• **Selected passage**
####################
Saturday 9 November 2013


giant painted hand
in Salamanca 
So now it's farewell to Salamanca as we're moving on to Cacares. We've been staying in the campsite at Hotel Regio which is good - not outstanding but has everything we need. The bus into the city stops right outside once an hour so we've taken full advantage of that for one day and actually walked in - nearly two hours including wooded island detour - on the second.

Salamanca is a great historical city with a remarkably calm old town - perhaps the time of year has helped as it must be pretty frantic in the summer. A UNESCO World Heritage Site since 1988, the range of architecture is impressive and we enjoyed seeing the House of the Shells and the fabulous stonework on the outside of the Cathedral. Dave spotted the little astronaut in amongst all the carved religious icons, gargoyles, vines and leaves. Public art is popular throughout the city and the giant hand pictured is painted on the side of a tower block just up from El Corte Ingles where we failed to find any cargo shorts for Dave, but did get a great deal on a bread knife! The favourite shop in Salamanca appears to be butchers and there are so many legs of ham hung in windows around the city, it's amazing there's any pigs left.

My favourite place in the city was undoubtedly Casa Lis, an amazing museum of art nouveau and art deco artefacts. There are gorgeous gold and ivory statuettes, perfume bottles and vases and the building itself has a stunning blue glass roof and stained glass windows looking out over the river. We spent ages walking around spotting Lalique and Galle glass as well as learning new names to look out for: Demetre Chiparus, Ferdinand Preiss, Otto Hoffman and Karl Hagenauer. Their cafe is beautiful too and does a very good rooibos tea. Talking of tea, another tiny shop that caught my eye was El motin del te on Rua Mayor where I purchased a cute tea ball, having left mine at home. They also have a wide range of loose leaf teas and loads of other tea-related accessories.
####################
• **Recorded information**
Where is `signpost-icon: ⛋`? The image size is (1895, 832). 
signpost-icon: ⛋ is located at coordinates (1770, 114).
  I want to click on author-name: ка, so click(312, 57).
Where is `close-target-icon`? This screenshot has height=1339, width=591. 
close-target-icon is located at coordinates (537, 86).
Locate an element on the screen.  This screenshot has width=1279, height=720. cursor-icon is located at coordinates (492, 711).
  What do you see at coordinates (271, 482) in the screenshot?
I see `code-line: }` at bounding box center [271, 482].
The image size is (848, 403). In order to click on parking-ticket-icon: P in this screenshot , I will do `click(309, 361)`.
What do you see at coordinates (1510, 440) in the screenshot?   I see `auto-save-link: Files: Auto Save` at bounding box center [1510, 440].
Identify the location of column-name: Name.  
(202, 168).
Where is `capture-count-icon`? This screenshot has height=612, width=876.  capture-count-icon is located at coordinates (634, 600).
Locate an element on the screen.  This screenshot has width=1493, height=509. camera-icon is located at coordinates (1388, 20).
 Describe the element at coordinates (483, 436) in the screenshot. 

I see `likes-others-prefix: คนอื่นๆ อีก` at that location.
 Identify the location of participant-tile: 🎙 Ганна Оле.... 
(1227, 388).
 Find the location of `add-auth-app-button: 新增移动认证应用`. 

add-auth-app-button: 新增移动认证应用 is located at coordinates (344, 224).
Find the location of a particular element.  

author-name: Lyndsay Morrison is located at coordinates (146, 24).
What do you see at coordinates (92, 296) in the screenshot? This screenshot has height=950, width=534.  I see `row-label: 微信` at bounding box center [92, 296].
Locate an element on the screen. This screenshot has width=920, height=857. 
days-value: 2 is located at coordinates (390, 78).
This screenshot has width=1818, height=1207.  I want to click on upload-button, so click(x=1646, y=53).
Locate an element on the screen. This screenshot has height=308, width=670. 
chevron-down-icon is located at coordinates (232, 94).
####################
• **Work instructions**
A. According to the Salamanca travel post, since what year has Salamanca been a UNESCO World Heritage Site?
B. Write a continuation of the Salamanca travel post, picking up right after its final sentence.
The listing above comes from a separate source.

• **Answers to the exercise**
A. Since 1988.

B.
We've learned a few things about Bailey over this first week. There's actually far more storage space than we need and the whole caravan manages to feel both spacious and cosy, especially after dark when the lights are on and we return from our post-dinner paseo. On the more irritating side, holding down the hob button for twenty seconds and then still having the gas go out is quite annoying.

Wednesday 6 November 2013

Cubillas Santa Marta

Don Quixote sculpture in
Valoria La Buena
photo by Dave Greene
Our second stop, between Palencia and Valladolid was Camping Cubillas which, although being almost right on the A62, was quiet. The site is a mix of touring pitches, permanent caravans, and statics. Some of the little gardens created around the permanent caravans and statics were wonderful, hedges and arbours, little wooden gates and paved patios. We had the place pretty much to ourselves on the Monday so took the opportunity to peep over several hedges!

We didn't see much in the way of walking opportunities so chose to take a drive on the Sunday morning instead. There are several bodegas close to the campsite, all of which appeared to be closed, and three little villages. We spotted this cool sculpture by the road into Valoria La Buena and, having recently seen the wonderful ROH ballet of Don Quixote, couldn't resist stopping to take a few photos. On the other side of the A62, the Canal Castilla passes close by so we did get our walk after all, over two hours along the towpath which was picturesque, but judging distance was deceptive as it is dead straight for miles. Almost deserted, we only met three other people - two fishermen and a Spanish man who pointed out a large dead snake in the grass by the path. It was about a metre long and a pretty green colour.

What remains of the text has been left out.